Defined if taken or occurred between weeks 94 and 98.
Hosmer–Lemeshow goodness of fit (children p=0.60, reproductive p=0.20, older p=0.62).
Given the interaction between gender and age group, we explored the impact of age and gender on subtypes of anemia at week 96 (Table 4). Multinomial logistic regression found that compared to males in the same age strata, reproductive age females had significantly higher odds of microcytic anemia (OR 33.27, 95% CI 4.54–243.72, p=0.001), adjusted for low BMI and CD4. They also had a significantly greater odds of both normocytic (p<0.001) and macrocytic (p=0.003) anemia compared to reproductive age males. There were no other significant differences between males and females on subtype of anemia among children or older adults. In a separate multivariable logistic regression analysis among women of reproductive age, we also found that current pregnancy was associated with a significant 2.5 times greater odds of anemia at week 96 (data not shown).
Table 4.
Multinomial Logistic Regression on the Effects of Gender and Age on Anemia Subtype
Microcytic anemia (56 cases) | Normocytic anemia (250 cases) | Macrocytic anemia (174 cases) | |||||||
---|---|---|---|---|---|---|---|---|---|
ORa | 95% CI | p-value | OR | 95% CI | p-value | OR | 95% CI | p-value | |
Child female vs. male | 0.44 | 0.04, 4.96 | 0.51 | 0.85 | 0.41, 1.77 | 0.67 | 0.57 | 0.13, 2.42 | 0.45 |
Reproductive age female vs. male | 33.27 | 4.54, 243.72 | 0.001 | 3.25 | 2.22, 4.77 | <0.001 | 1.79 | 1.22, 2.64 | 0.003 |
Older female vs. maleb | 0.76 | 0.18, 3.10 | 0.70 | 0.51 | 0.17, 1.48 | 0.22 |
Adjusted for CD4 category and low BMI at week 96.

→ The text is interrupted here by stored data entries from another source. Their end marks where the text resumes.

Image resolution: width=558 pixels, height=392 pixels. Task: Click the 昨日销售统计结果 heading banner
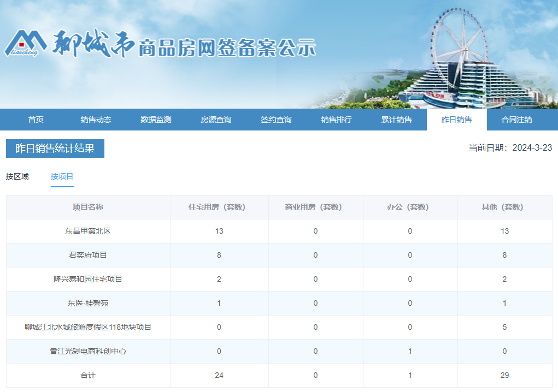[x=55, y=149]
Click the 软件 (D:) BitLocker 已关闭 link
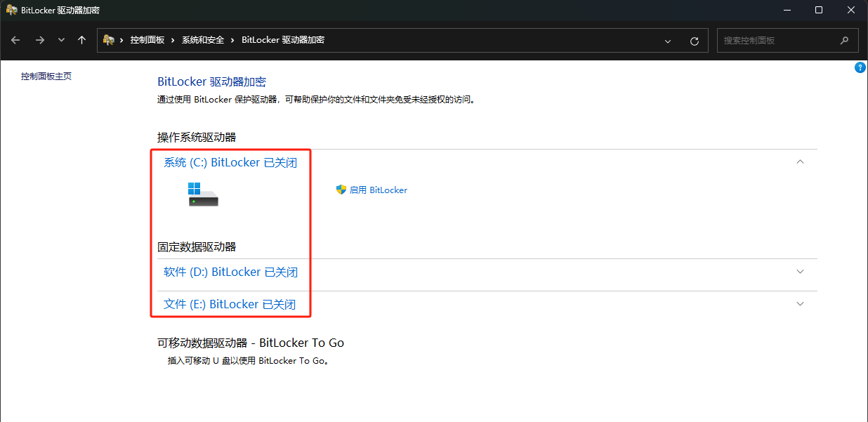868x422 pixels. tap(230, 272)
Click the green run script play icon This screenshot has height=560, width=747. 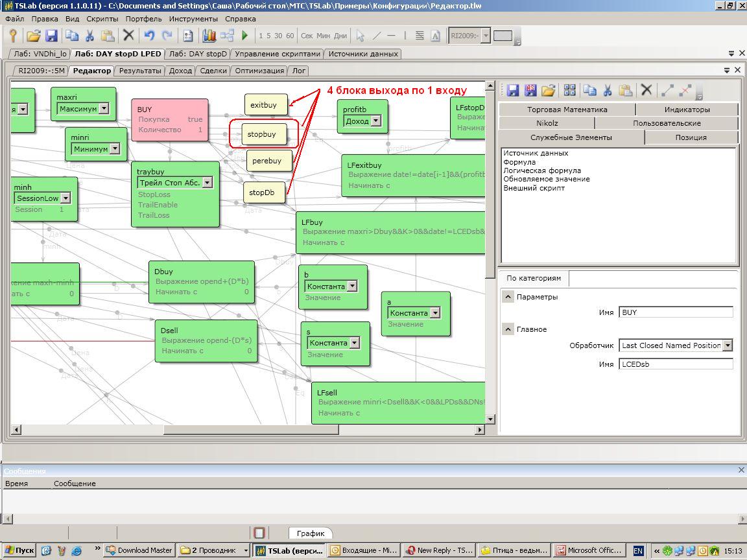coord(244,36)
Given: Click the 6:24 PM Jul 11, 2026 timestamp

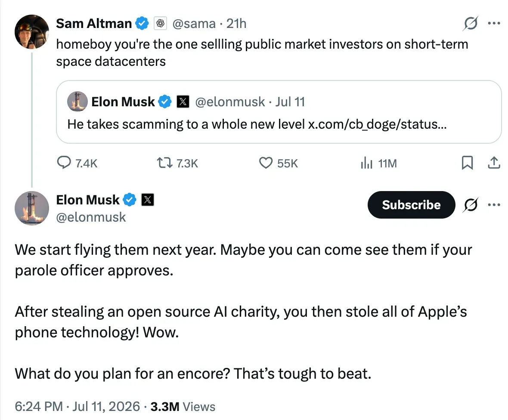Looking at the screenshot, I should (x=77, y=407).
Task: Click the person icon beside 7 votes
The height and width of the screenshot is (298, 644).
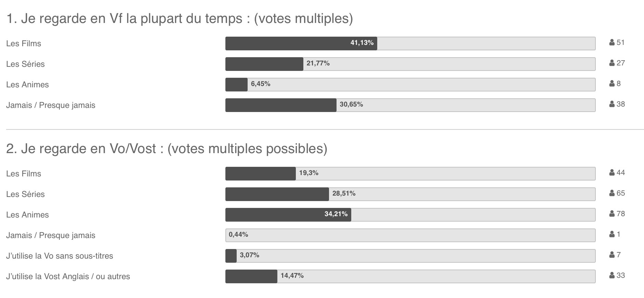Action: click(612, 255)
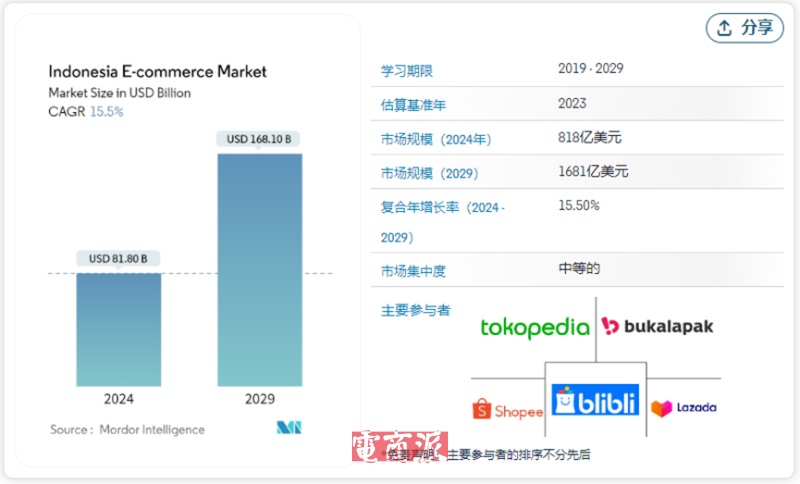This screenshot has width=800, height=484.
Task: Click the Lazada logo
Action: tap(684, 408)
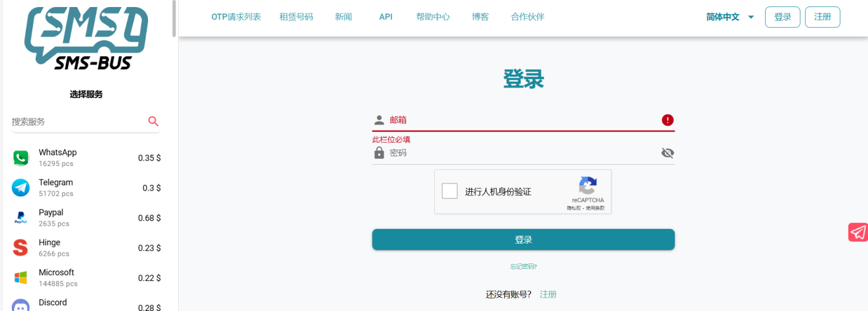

Only two older women (0 men) had microcytic anemia at week 96.
Discussion
HIV-associated anemia is a multifactorial disease that continues to complicate care despite greater access to therapy. By exploring the burden and risk factors for HIV-associated anemia after 96 weeks on therapy, we evaluated the similarities and differences across different life stages to illuminate potential relationships that can guide evaluation and management of HIV-positive patients in resource-limited settings similar to Uganda and Zimbabwe.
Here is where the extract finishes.